_VORLIEGENDER TEXT_:
□ □ □ □ □ □ □
Am Erker 77

Anton G. Leitner: Der Himmel von morgen

 
Rezensionen
Anton G. Leitner (Hrsg.): Der Himmel von morgen
 

Gleichstand der Gebete
Rolf Birkholz

Auf einer Weltkugel erhebt sich eine Leiter ins bestirnte All, ein Drittel länger als der Durchmesser der Erde. Das Cover der Anthologie Der Himmel von morgen zeigt weniger, dass die Autoren hoch hinaus wollen, als vielmehr die Zahl der Fragen und Antwortversuche dieser im Untertitel "Gedichte über Gott und die Welt" versammelnden Auswahl. Herausgeber Anton G. Leitner hat sie im Wesentlichen aus dem Fundus der 25. Ausgabe seiner dem Thema Religion gewidmeten Zeitschrift "Das Gedicht" getroffen.
Religion mag für viele Westeuropäer ein alter Hut sein. Für die Mehrheit der Menschheit ist sie das wohl nicht, für nicht wenige ist sie ein, nun ja, recht zeitloser Turban. Da kann es nicht schaden, gelegentlich nach oben zu schauen, ohne gleich ins Stolpern zu geraten. Leitner hat da eine recht kluge Auswahl mit Beiträgen namhafter (Dorothea Grünzweig, Günter Kunert, Sabine Schiffner, Jan Wagner) und weniger bekannter Autoren getroffen, die weder Frömmlern noch Ketzern schmeicheln will, aber Gläubige wie Agnostiker anzuregen, zu denken geben vermag.
□ □ □ □ □ □ □
_BEREITGESTELLTE DATEN_:

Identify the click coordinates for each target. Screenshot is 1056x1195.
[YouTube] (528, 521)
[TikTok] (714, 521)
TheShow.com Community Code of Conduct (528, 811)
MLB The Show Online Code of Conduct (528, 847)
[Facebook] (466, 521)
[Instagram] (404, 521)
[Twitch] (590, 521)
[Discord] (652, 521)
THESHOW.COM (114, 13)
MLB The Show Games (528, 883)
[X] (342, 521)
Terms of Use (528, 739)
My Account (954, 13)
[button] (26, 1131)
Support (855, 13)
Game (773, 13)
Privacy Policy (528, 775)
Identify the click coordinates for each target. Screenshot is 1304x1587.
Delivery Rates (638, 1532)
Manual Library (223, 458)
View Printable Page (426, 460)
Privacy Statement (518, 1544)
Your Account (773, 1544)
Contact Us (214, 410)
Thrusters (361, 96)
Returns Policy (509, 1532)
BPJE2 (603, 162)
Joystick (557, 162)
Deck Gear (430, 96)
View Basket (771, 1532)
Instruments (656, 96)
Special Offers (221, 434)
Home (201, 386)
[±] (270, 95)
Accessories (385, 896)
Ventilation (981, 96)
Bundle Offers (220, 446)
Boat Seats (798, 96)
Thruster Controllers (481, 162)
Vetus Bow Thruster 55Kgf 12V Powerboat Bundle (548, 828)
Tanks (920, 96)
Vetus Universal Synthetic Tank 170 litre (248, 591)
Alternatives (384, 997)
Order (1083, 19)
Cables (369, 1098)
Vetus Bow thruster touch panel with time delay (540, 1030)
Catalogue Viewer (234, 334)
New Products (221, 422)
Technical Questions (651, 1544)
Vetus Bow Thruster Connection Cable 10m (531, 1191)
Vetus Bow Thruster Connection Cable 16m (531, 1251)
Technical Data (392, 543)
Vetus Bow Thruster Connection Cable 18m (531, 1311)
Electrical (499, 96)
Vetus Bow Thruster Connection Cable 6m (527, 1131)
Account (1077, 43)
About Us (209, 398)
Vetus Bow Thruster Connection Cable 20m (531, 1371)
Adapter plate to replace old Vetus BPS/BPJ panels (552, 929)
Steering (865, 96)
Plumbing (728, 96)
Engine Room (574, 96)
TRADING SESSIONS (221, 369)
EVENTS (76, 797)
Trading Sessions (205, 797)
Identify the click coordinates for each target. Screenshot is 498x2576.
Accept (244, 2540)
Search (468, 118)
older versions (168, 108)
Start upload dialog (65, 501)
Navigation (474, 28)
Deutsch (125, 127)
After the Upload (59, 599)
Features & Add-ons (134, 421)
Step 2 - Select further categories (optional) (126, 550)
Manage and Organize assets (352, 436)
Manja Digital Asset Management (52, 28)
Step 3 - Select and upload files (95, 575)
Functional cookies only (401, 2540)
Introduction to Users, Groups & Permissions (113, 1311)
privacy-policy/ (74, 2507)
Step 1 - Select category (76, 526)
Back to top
□ □ □ □ □ □ □
_ARBEITSAUFTRÄGE_:
1. Beantworte kurz diese Fragen zur Rezension der Anthologie:
(a) Welchen Untertitel trägt die Anthologie?
(b) Aus welcher Ausgabe welcher Zeitschrift stammt die Auswahl im Wesentlichen?
(c) Welche namhaften Autoren nennt die Rezension?
2. Führe die Rezension zur Anthologie „Der Himmel von morgen“ im Anschluss an ihren letzten Satz fort.

_LÖSUNGEN_:
1.
(a) „Gedichte über Gott und die Welt“
(b) Aus der 25. Ausgabe der Zeitschrift „Das Gedicht“
(c) Dorothea Grünzweig, Günter Kunert, Sabine Schiffner und Jan Wagner

2.
Andreas Peters formuliert in "gebet" gleichsam die Voraussetzung für die Beschäftigung mit der Thematik: "gönne / mir / das / wort, / gott. / ich / gönn / dir / das wort / gott." Dann eröffnet sich eine weite lyrische Arena, in der auch Übeltaten innerhalb der Kirche, negative Begleitumstände der Missionierung oder ein "Kapitalistisches Glaubensbekenntnis" (Matthias Kröner) vorkommen. Aber der Blick geht tendenziell nicht in die Hölle, sondern nach oben, ohne abzuheben.
"Durchbohrte Füße schweben ohne Halt?", fragt Christian Lehnerts "Böhmisches Wegekreuz" und weist auf eine Mittellage hin, die Ansätze zur Gottesfrage im Alltäglichen erlaubt. "Einmal angenommen / das Helfen beim Tragen / der Kreuze anderer / erleichtere den aufrechten Gang", stellt Markus Bundi in den Raum. Und Klaus Merz lässt in "Decharge" sein "Jüngstes Gericht" beizeiten beginnen: "Morgens um vier / (durchlässig für alle / Schrecken der Welt) // bittest du um Nach- / sicht für dich und / die Häscher. In dir."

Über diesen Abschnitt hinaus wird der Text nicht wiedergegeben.